Car, il est vrai que la Tunisie aborde les premières élections démocratiques de son histoire comme si la page des “années Ben Ali” n’était pas complètement tournée. Les vieux démons de la dictature continuent à structurer les enjeux et des débats de la démocratie naissante. Les caciques du RCD de Ben Ali, bien qu’inéligibles, restent à la manœuvre dans de nombreuses circonscriptions, activant leurs réseaux de clientèles pour appuyer tel ou tel candidat “indépendant”. L’islamisme agit comme une sorte de clivage imaginaire aux effets pourtant bien réels, obligeant les différents protagonistes à se positionner sur d’éventuelles alliances “honteuses” avec le parti Ennahda, principal favori du scrutin. Les ardeurs régionalistes, un temps marginalisées par l’unanimisme des premiers jours de la révolution, refont également surface, certaines listes étant soupçonnées de défendre de manière à peine voilée les intérêts économiques des régions puissantes (le Sahel, le Grand Tunis) au détriment de la “Tunisie de l’intérieur” (Nord-Ouest, Centre et Sud) qui a le sentiment de s’être fait volée “sa” révolution. La question de la femme, enfin, largement instrumentalisée par le régime de Ben Ali a, certes, connu une avancée décisive avec l’instauration d’un système de parité qui ferait rêver beaucoup de féministes occidentales. Toutefois, à y regarder de plus près, les femmes ne sont que très rarement têtes de listes (environ 5 %) et la nouvelle assemblée démocratiquement élue risque fort de reproduire les logiques patriarcales héritées du parlement de la dictature.

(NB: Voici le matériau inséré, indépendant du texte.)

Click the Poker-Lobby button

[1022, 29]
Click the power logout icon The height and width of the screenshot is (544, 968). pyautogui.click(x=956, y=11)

On touche là au “paradoxe tunisien” qui s’est exprimé au grand jour durant la campagne électorale et qui influencera probablement les enjeux de la future assemblée : le discours de l’exemplarité démocratique qui a propulsé la Tunisie au rang de laboratoire politique du monde arabe se heurte à un héritage lourd, où le règne de l’ambivalence rhétorique a souvent prévalu sur les avancées pluralistes réelles. En ce sens, la réussite de la future assemblée constituante dépendra moins des beaux discours sur la “démocratie tunisienne” que de la capacité des acteurs politiques à opter pour une démarche pragmatique. Car, comme le rappelle le politologue Guy Hermet, “les meilleurs stratèges de la démocratisation ne sont pas toujours les démocrates les plus convaincus”.

Par Michaël Béchir Ayari et Vincent Geisser, auteurs de Renaissances arabes, Editions de l’Atelier.